**ASSIGNMENT**
With the line that contains "Tweet (288, 1533)" as the first line, output exactly every line through the end of the material.

**PROVIDED DATA**
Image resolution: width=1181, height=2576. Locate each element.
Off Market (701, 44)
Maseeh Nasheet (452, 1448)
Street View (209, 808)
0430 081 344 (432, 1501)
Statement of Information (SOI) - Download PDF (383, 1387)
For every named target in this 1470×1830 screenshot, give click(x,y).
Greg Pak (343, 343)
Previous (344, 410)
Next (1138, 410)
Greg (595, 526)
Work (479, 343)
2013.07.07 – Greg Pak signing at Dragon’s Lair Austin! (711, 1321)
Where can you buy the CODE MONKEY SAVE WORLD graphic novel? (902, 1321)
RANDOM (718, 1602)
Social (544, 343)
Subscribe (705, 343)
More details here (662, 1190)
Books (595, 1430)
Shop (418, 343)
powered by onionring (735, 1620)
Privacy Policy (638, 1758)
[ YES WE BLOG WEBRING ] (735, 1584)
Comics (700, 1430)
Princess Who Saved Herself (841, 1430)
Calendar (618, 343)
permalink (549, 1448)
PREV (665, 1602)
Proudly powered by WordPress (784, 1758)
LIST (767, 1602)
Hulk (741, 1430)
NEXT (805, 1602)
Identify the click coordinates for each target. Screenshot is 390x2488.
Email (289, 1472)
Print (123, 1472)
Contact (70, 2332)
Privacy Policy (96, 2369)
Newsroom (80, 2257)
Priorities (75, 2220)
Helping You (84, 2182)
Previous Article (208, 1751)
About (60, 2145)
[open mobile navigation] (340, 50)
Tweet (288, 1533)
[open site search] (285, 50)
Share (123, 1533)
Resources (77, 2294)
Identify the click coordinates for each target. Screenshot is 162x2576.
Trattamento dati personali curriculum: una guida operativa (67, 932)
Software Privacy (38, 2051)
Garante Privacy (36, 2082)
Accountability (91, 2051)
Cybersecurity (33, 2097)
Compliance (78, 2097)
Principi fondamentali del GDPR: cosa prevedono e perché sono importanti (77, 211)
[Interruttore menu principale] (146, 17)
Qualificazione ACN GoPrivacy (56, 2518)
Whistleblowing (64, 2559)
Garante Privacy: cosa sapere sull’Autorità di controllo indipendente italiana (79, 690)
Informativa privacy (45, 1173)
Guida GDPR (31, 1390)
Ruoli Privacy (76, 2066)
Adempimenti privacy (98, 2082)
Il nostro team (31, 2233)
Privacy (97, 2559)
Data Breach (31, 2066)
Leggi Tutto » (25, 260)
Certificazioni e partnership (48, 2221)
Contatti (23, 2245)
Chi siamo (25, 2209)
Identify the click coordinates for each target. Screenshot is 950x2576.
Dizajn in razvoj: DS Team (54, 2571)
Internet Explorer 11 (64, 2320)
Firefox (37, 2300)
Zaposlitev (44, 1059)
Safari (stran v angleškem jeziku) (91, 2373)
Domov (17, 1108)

**ANSWER BOX**
Tweet (288, 1533)
[open site search] (285, 50)
Share (123, 1533)
Resources (77, 2294)
Identify the click coordinates for each target. Screenshot is 162x2576.
Trattamento dati personali curriculum: una guida operativa (67, 932)
Software Privacy (38, 2051)
Garante Privacy (36, 2082)
Accountability (91, 2051)
Cybersecurity (33, 2097)
Compliance (78, 2097)
Principi fondamentali del GDPR: cosa prevedono e perché sono importanti (77, 211)
[Interruttore menu principale] (146, 17)
Qualificazione ACN GoPrivacy (56, 2518)
Whistleblowing (64, 2559)
Garante Privacy: cosa sapere sull’Autorità di controllo indipendente italiana (79, 690)
Informativa privacy (45, 1173)
Guida GDPR (31, 1390)
Ruoli Privacy (76, 2066)
Adempimenti privacy (98, 2082)
Il nostro team (31, 2233)
Privacy (97, 2559)
Data Breach (31, 2066)
Leggi Tutto » (25, 260)
Certificazioni e partnership (48, 2221)
Contatti (23, 2245)
Chi siamo (25, 2209)
Identify the click coordinates for each target. Screenshot is 950x2576.
Dizajn in razvoj: DS Team (54, 2571)
Internet Explorer 11 (64, 2320)
Firefox (37, 2300)
Zaposlitev (44, 1059)
Safari (stran v angleškem jeziku) (91, 2373)
Domov (17, 1108)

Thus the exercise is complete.